::: Data shown
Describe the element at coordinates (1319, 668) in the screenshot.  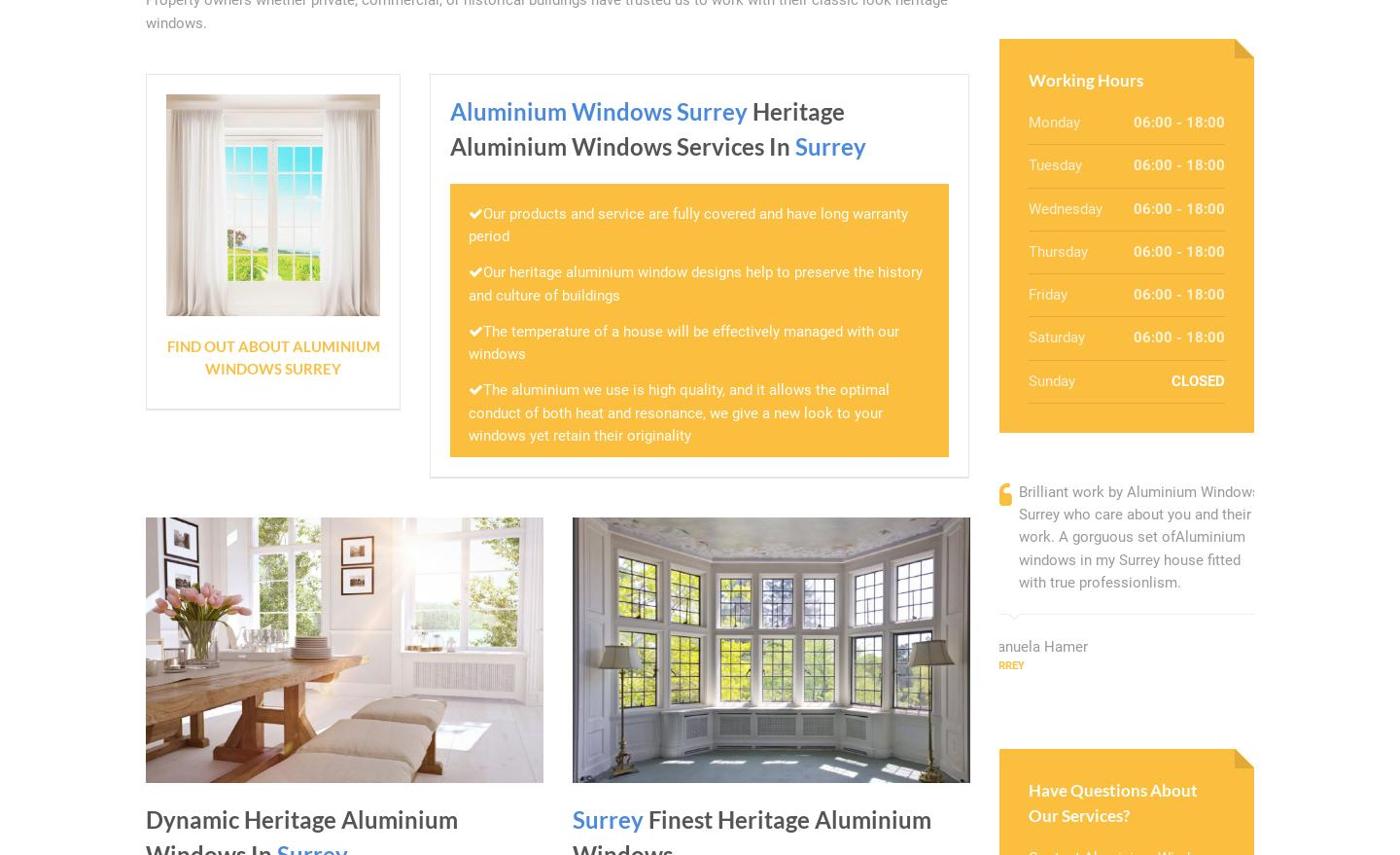
I see `'Phillip Campbell'` at that location.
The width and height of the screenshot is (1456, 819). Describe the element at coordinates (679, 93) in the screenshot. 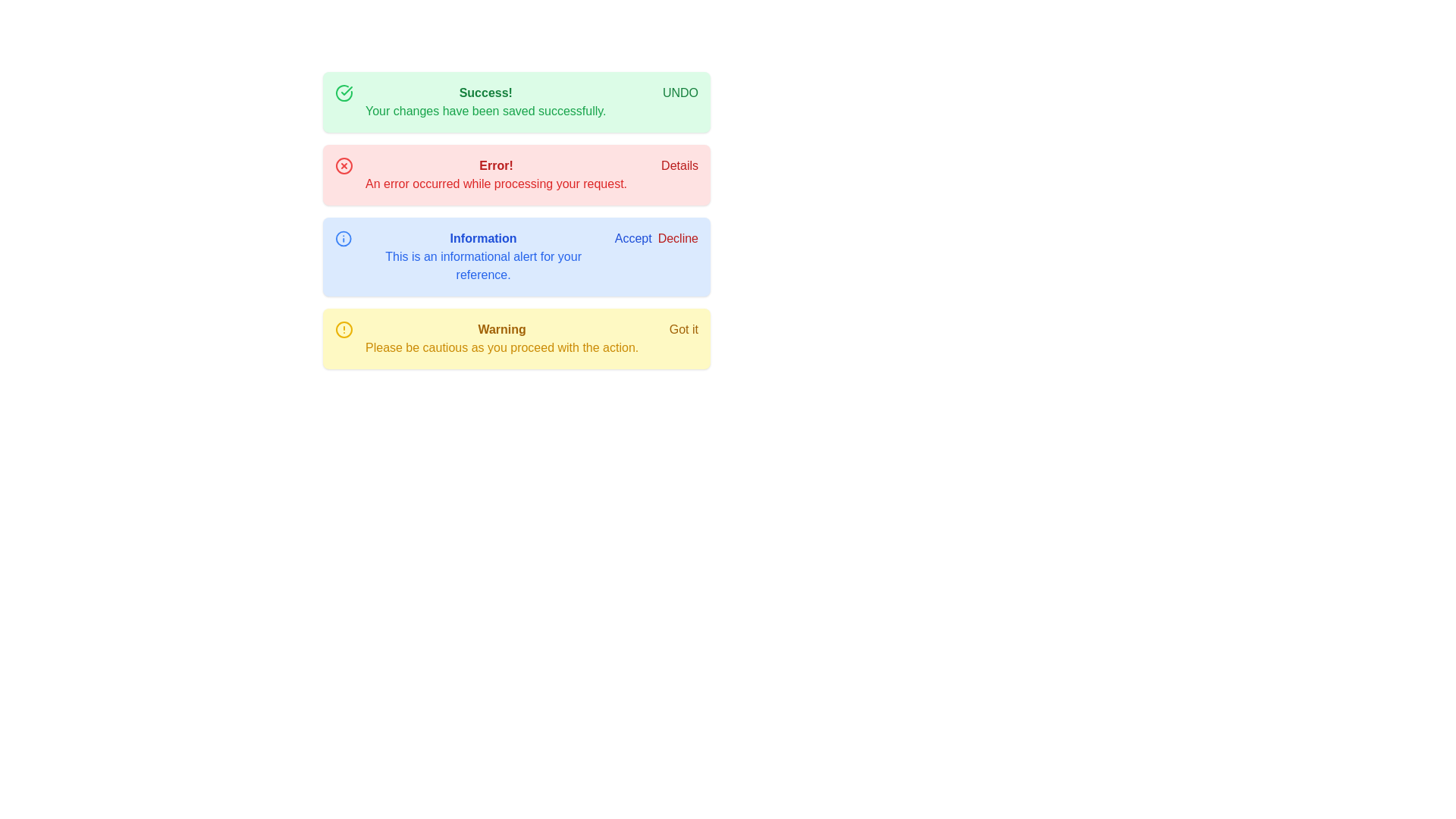

I see `the 'UNDO' button, which is styled with a green font color and is the rightmost interactive component in the success message notification card` at that location.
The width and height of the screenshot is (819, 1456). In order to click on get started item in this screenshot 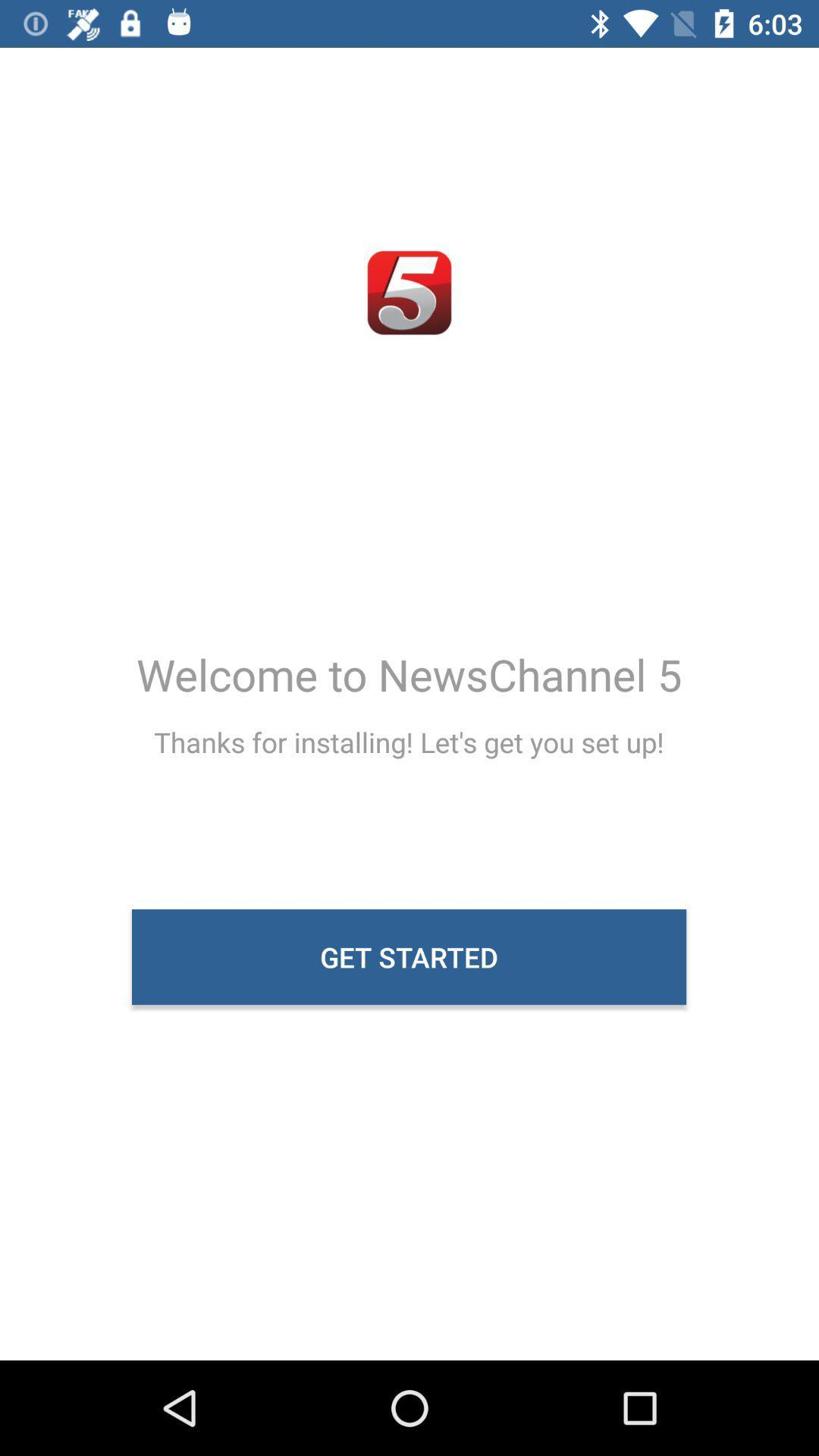, I will do `click(408, 956)`.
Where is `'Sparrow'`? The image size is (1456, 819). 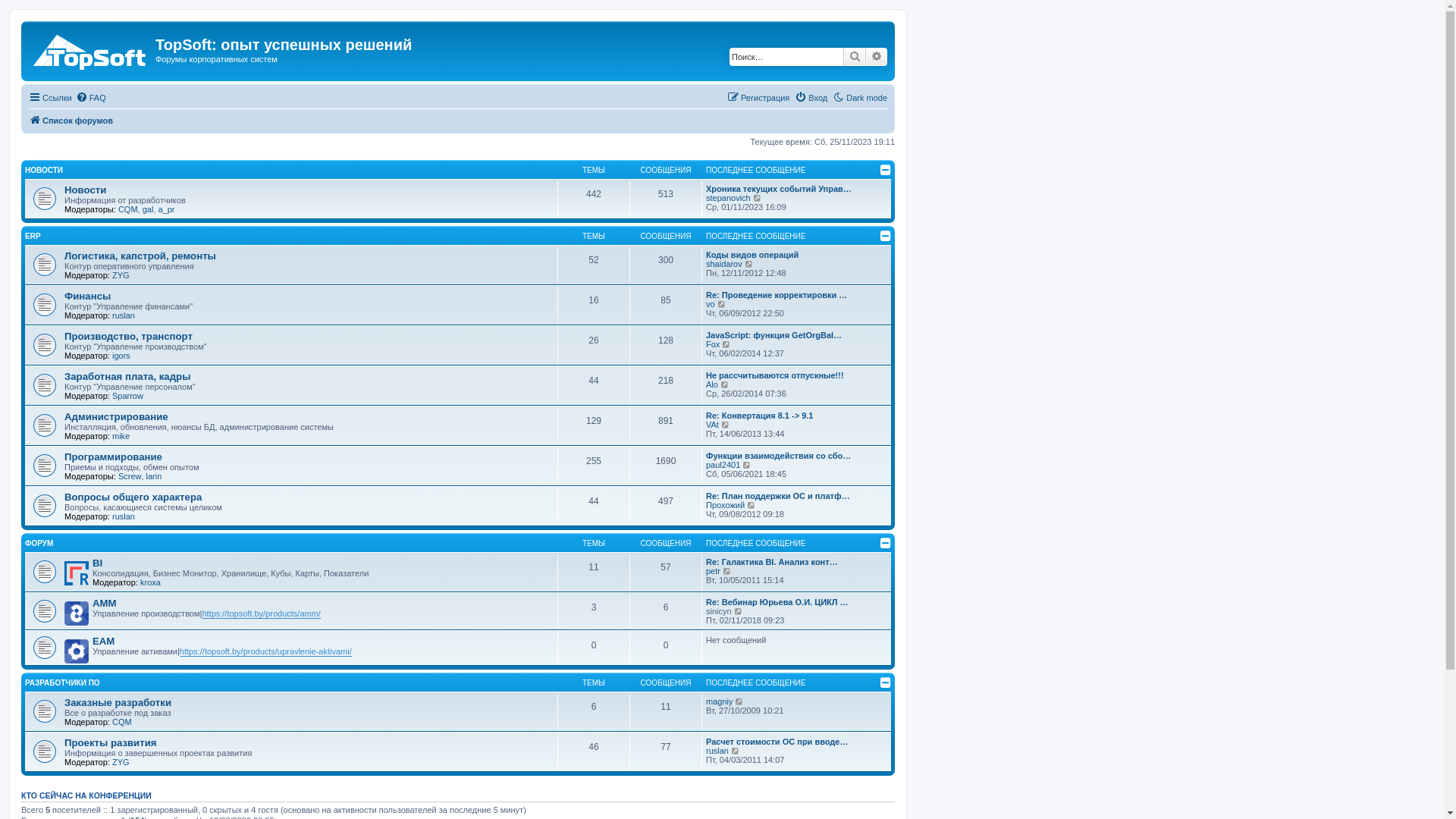 'Sparrow' is located at coordinates (127, 394).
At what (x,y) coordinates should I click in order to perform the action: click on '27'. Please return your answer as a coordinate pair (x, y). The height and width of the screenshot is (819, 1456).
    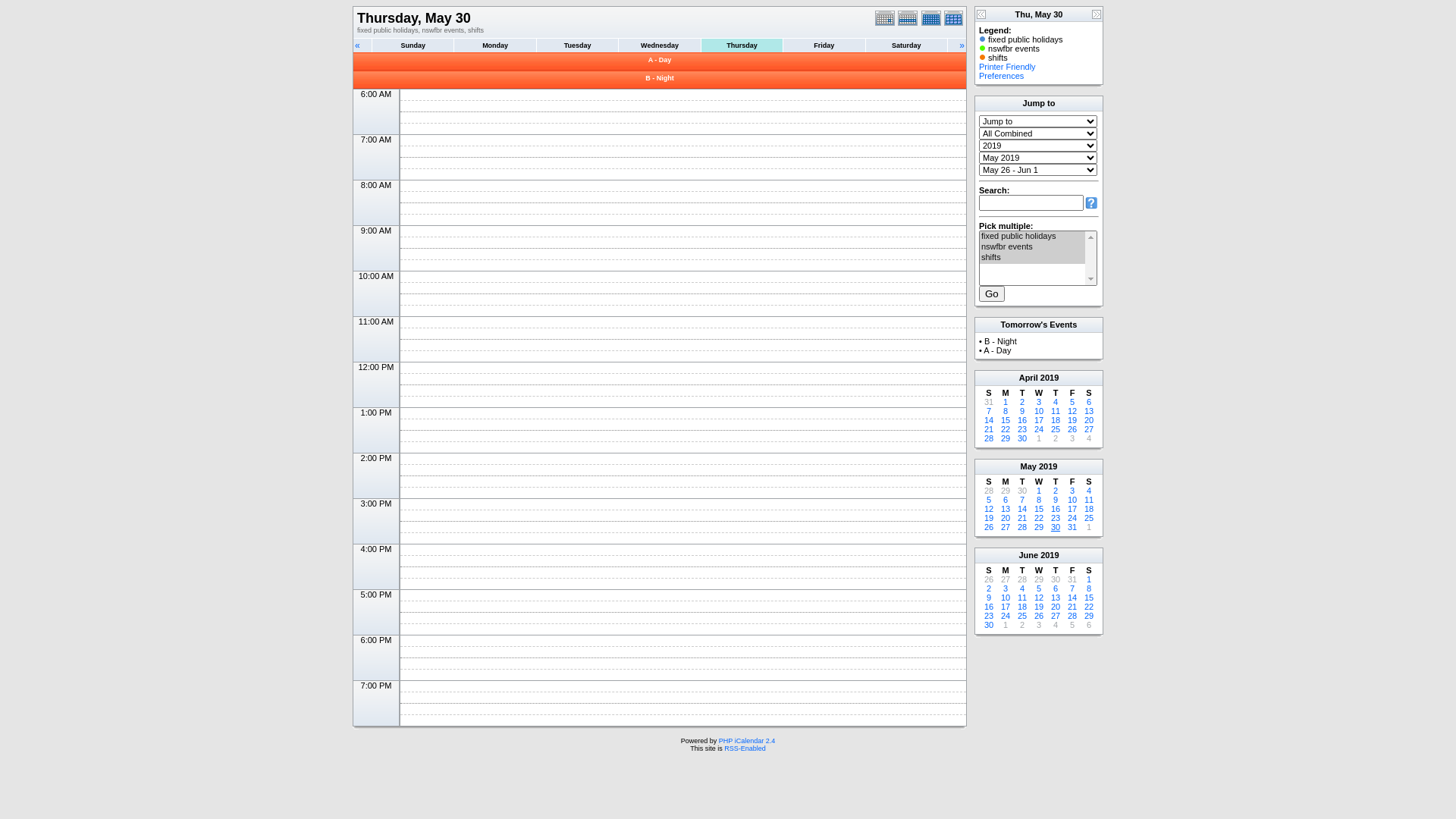
    Looking at the image, I should click on (1055, 616).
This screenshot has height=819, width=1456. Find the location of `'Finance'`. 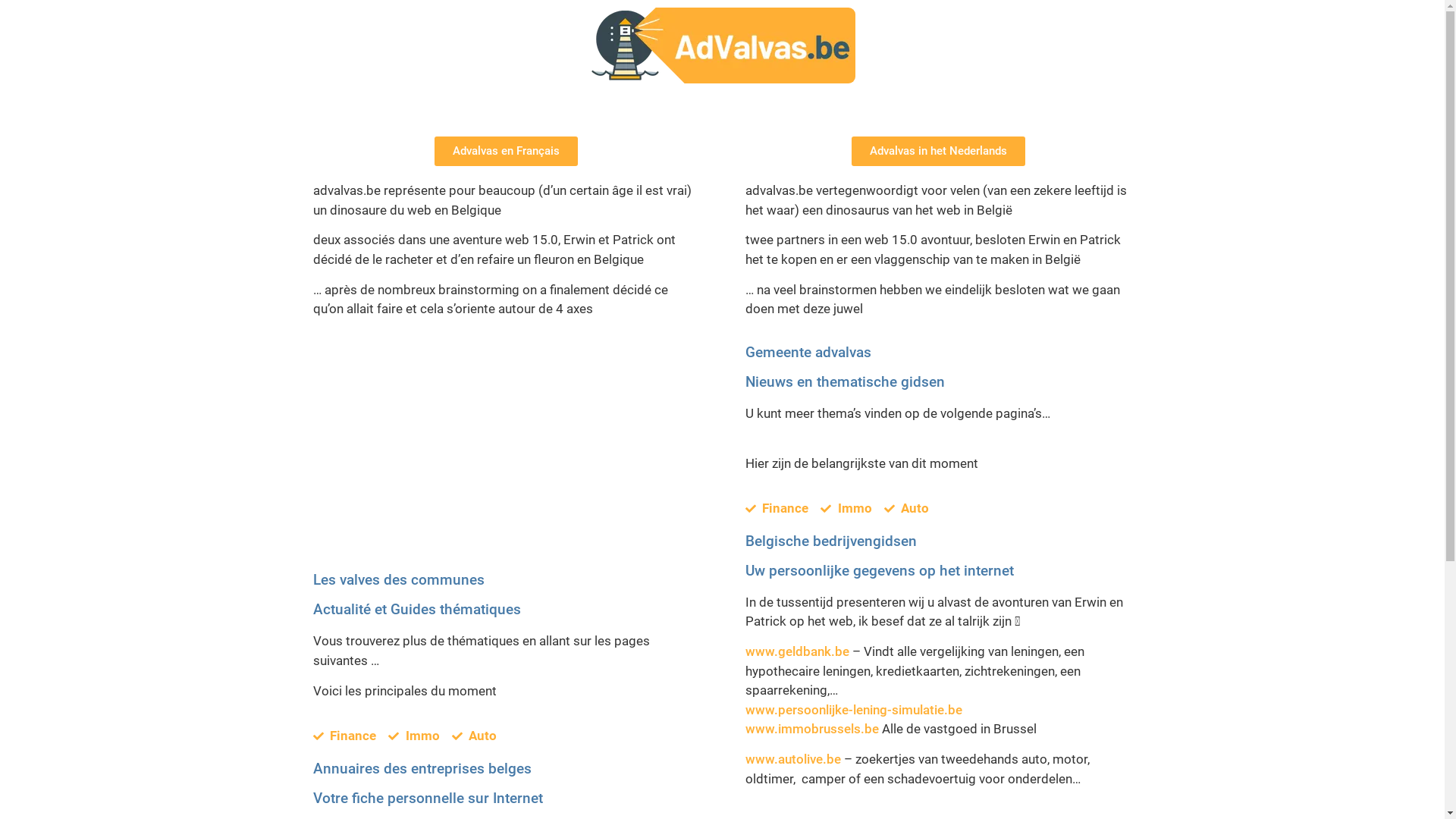

'Finance' is located at coordinates (776, 509).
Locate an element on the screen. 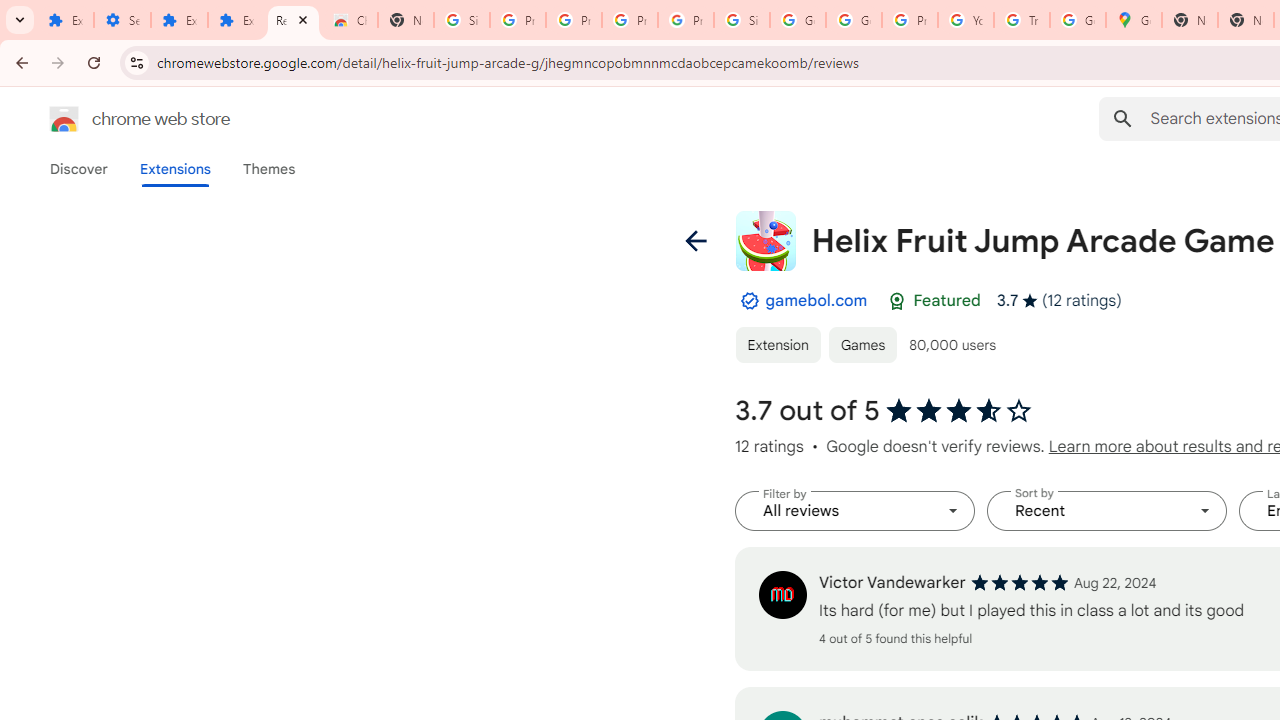  'Average rating 3.7 out of 5 stars. 12 ratings.' is located at coordinates (1058, 300).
::::::
■ **Task directions**:
Copy the lines of the rows word for word, starting at the line containing "At what (x,y)" and ending at the line containing "Looking at the". Leave the pictures out of your copy.

■ **Answer for the task**:
At what (x,y) coordinates should I click in order to perform the action: click on '27'. Please return your answer as a coordinate pair (x, y). The height and width of the screenshot is (819, 1456).
    Looking at the image, I should click on (1055, 616).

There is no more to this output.